De kantonrechter is van oordeel dat [verzoeker] voldoende heeft gemotiveerd welke medewerkers hij wenst te horen. Naast de in de tussenbeschikking genoemde personen zal [verzoeker] eveneens [getuige 4] als getuigen kunnen doen horen. De kantonrechter zal dan ook overgaan tot het bepalen van een datum voor het verhoor en wel 5 december 2023, aanvang 9.30 uur.
2.8.
[verweerster] heeft - ondanks het oordeel van de kantonrechter in r.o. 4.5 van de tussenbeslissing - geen opgave gedaan van de adresgegevens van de getuigen. Zij zal alsnog binnen een week na dagtekening van de onderhavige beschikking schriftelijk de namen en bijbehorende adresgegevens aan [verzoeker] moeten verstrekken.

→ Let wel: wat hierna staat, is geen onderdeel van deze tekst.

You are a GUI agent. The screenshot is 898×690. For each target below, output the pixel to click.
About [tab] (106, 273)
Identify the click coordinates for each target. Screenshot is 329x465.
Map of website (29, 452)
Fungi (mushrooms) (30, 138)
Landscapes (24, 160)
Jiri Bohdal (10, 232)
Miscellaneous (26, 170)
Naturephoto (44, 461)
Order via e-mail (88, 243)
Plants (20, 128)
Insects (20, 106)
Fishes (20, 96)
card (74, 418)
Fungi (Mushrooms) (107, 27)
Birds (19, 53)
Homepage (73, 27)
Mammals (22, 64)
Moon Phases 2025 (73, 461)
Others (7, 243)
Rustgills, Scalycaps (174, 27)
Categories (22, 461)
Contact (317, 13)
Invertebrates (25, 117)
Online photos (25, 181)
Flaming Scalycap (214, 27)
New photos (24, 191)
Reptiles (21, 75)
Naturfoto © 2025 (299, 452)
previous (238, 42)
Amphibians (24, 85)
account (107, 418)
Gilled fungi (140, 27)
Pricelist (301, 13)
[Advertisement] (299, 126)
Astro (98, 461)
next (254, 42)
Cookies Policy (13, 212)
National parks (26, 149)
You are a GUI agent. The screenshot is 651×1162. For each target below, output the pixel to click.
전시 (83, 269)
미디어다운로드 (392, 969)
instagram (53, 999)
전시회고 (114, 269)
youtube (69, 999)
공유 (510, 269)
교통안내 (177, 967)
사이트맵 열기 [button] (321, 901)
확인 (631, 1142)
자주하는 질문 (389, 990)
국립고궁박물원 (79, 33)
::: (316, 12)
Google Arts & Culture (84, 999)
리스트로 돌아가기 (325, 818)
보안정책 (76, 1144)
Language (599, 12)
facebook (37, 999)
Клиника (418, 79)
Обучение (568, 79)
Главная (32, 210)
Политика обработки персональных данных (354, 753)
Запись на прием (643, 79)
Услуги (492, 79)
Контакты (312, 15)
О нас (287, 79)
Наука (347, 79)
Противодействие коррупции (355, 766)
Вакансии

[verzoeker] moet vervolgens de namen en woonplaatsen van de getuigen en de tijdstippen waartegen zij zijn opgeroepen, ten minste een week voor het verhoor aan [verweerster] en aan de griffier van de rechtbank opgegeven. Daarbij wordt de volgorde van de te horen getuigen aan [verzoeker] overgelaten. De kantonrechter verzoekt [verzoeker] bij het oproepen van de getuigen er rekening mee te houden dat het verhoor van een getuige gemiddeld 30 minuten duurt.
2.9.
De kantonrechter overweegt dat [verzoeker] niet om een proceskostenveroordeling heeft verzocht. De kantonrechter zal daarover dus niet beslissen. De beslissing over de proceskosten zal in de eventuele bodemprocedure moeten worden genomen.

3.De beslissing

De kantonrechter:
3.1.
beveelt een voorlopig getuigenverhoor ten aanzien van de volgende getuigen:
  • [verzoeker] ,
  • [getuige 1] ,
  • [getuige 2] ,
  • [getuige 3] en
  • [getuige 4] ;
3.2.
bepaalt dat dit getuigenverhoor zal plaatsvinden in het gerechtsgebouw aan de Kruseman van Eltenweg 2 te Alkmaar op 5 december 2023 vanaf 9.30 uur;
3.3.
bepaalt dat de hiervoor genoemde getuigen door de kantonrechter op voornoemde datum worden gehoord over de feiten zoals in het verzoekschrift vermeld;
3.4.
bepaalt dat [verweerster] binnen een week na heden adresgegevens van de getuigen [getuige 2] , [getuige 3] en [getuige 4] aan [verzoeker] dient te verstrekken;
3.5.
bepaalt dat [verzoeker] ten minste een week voor het verhoor de namen en woonplaatsen van de getuigen en de tijdstippen waartegen zij zijn opgeroepen aan de [verweerster] en de griffier van de rechtbank opgeeft.
Deze beschikking is gegeven door mr. I.H. Lips en op bovengenoemde datum in het openbaar uitgesproken in aanwezigheid van de griffier.